Thank you for considering donating objects or documents to the History Museum of Mobile. It is through such generosity that our collection of over 90,000 artifacts continues to grow.

Our exhibit and storage areas provide a secure, climate controlled environment that will help preserve the history of Southwest Alabama for future generations. Plus, thousands of visitors learn about our region’s history at the Museum each year. Don’t delay, donate today!

Please see the following Frequently Asked Questions to learn more about donating artifacts. If you have further questions, please do not hesitate to contact us:

Lori McDuffie
Curator of Collections
rockholdl@historymuseumofmobile.com
251-301-0271

 

Drop off your items at the History Museum or mail them to:

Collections Department
History Museum of Mobile
111 South Royal Street
Mobile, AL 36602

 

Sign a Temporary Custody receipt and deed of gift transferring physical custody of the and ownership to the History Museum of Mobile.
Once assigned an accession number, you will receive a letter informing you of its collection identifier so that you may directly access the donation in the future.

The Museum collects artifacts and documents that illuminate the diverse social, cultural, economic, political, military, and religious history of Mobile and the surrounding region. The Museum will be happy to help you find another institution to donate your materials to if we are unable to accept them.

  • We are particularly interested in filling in the gaps in our collection in the following areas:
  • Ethnic and cultural-specific items from Mobile’s diverse populations
  • Items related to Mobile industry and business
  • Wartime items from all wars , but primarily those connected to the homefront in Mobile
  • Items related to local primary and secondary schools
  • Unneeded additions at this time include:
  • Civil War and WWII non-specific material
  • Children’s toys and books
  • Weapons, unless in perfect condition
  • Newspapers of any kind
  • Generic tools and small equipment
  • Generic postcards

Not all donations need to document well-known people or momentous events in Mobile’s history. Common, everyday items can also be important, especially if the donor can tell us who used them and when they were used. Similarly, an item does not need to be an antique for it to be valuable to our collection. Items of recent vintage that may someday have an historic context could be of great importance to the future.

The Museum rarely has funds to purchase items for the collection, so we rely mostly on donated materials.

With rare exceptions, the Museum no longer accepts loaned items for reasons other than immediate exhibition purposes.

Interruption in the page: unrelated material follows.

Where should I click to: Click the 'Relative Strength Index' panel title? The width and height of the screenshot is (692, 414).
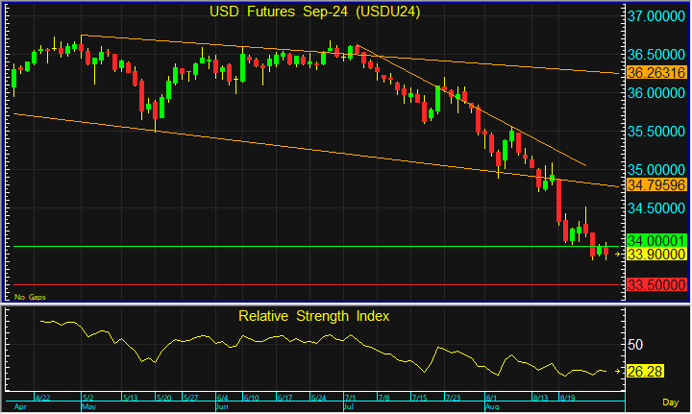[313, 316]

The Museum cannot guarantee that any object will go on exhibit. Like most museums, only a small fraction of our collection is on display at any given time.

The fair market value of your donated materials is generally tax deductable. We recommend that you consult your accountant, attorney, or the Internal Revenue Service if you have any questions. If you wish to have your items appraised, please do so before giving them to the Museum.

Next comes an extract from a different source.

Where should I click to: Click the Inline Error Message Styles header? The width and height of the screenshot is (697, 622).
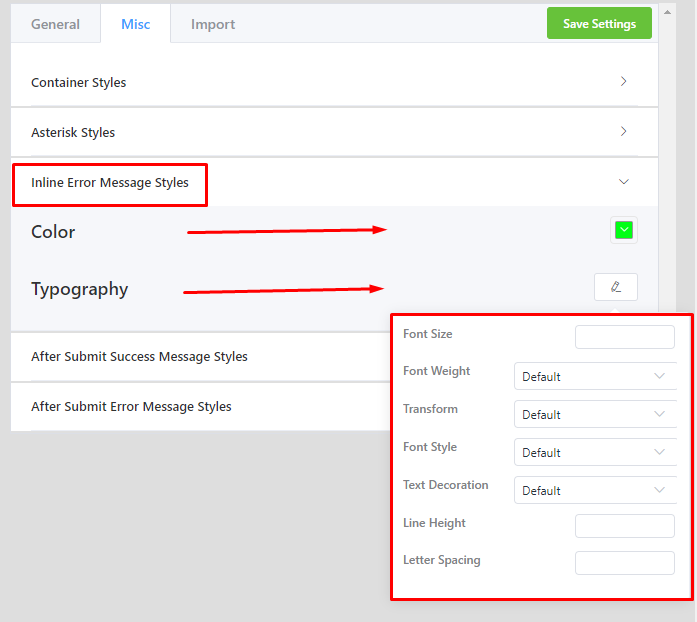click(110, 183)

For legal and ethical reasons, the Museum cannot appraise or authenticate objects. To find an appraiser near you, check your local listings.

APPRAISALS AND CONSERVATION

The History Museum of Mobile does not appraise art, antiques or artifacts. Please contact the following institutions to get in contact with an appraiser or conservator:
International Society of Appraisers
Seattle, WA 206.241.0359
New York, NY 212.889.5404
www.isa-appraisers.org

American Society of Appraisers Virginia 703.478.2228
www.appraisers.org

American Association of Appraisers
Washington, D.C. 800.272.8258

The following organization can refer people to conservators of art and historical artifacts:
American Institute for Conservations (A.I.C.) Washington, D.C. 202.452.9545 www.aic.stanford.edu

Donation stipulations including, but not limited to, donor recognition and display requirements are not in line with modern museum practices. Many museums find themselves devoting resources trying to adhere to or resolve these types of issues, and we certainly do not wish to create similar problems for our successors.